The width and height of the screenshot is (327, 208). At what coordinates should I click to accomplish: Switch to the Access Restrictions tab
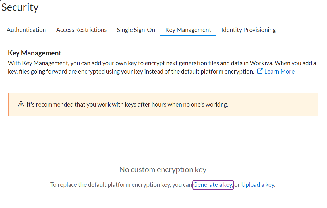click(81, 30)
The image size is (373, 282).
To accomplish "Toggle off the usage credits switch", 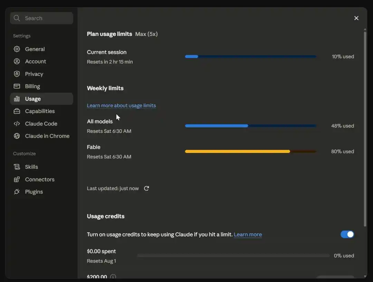I will (347, 234).
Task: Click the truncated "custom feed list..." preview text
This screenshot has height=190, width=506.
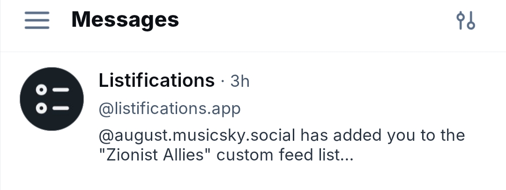Action: [x=287, y=155]
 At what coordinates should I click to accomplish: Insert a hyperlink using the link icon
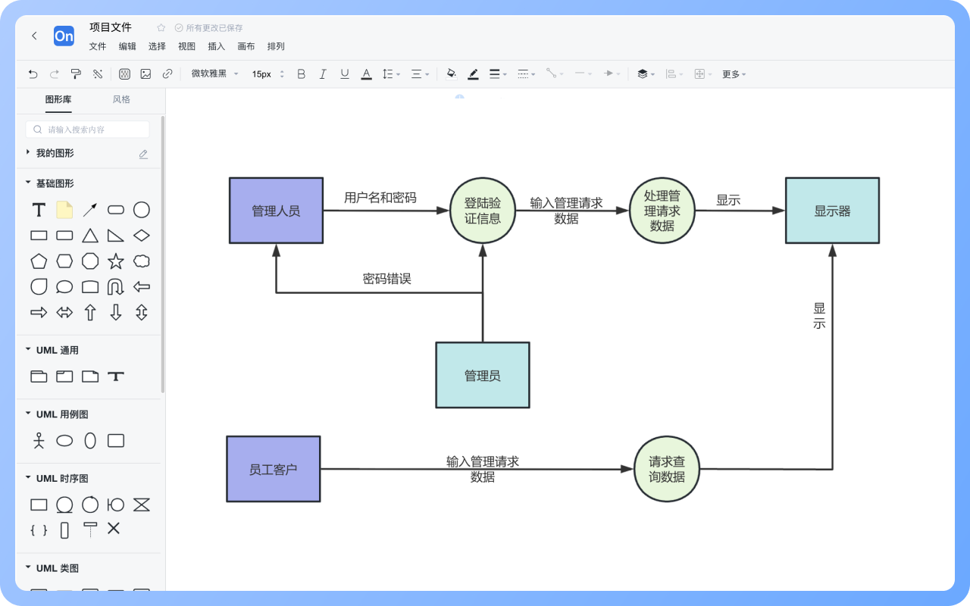(167, 73)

* * * * * * * * *

What the task requires: Omitting all pictures, restate word for word the lines from the one containing "Task: Click the" through the last line of the data.

Task answer:
Task: Click the truncated "custom feed list..." preview text
This screenshot has height=190, width=506.
Action: [x=287, y=155]
 At what coordinates should I click to accomplish: Insert a hyperlink using the link icon
(167, 73)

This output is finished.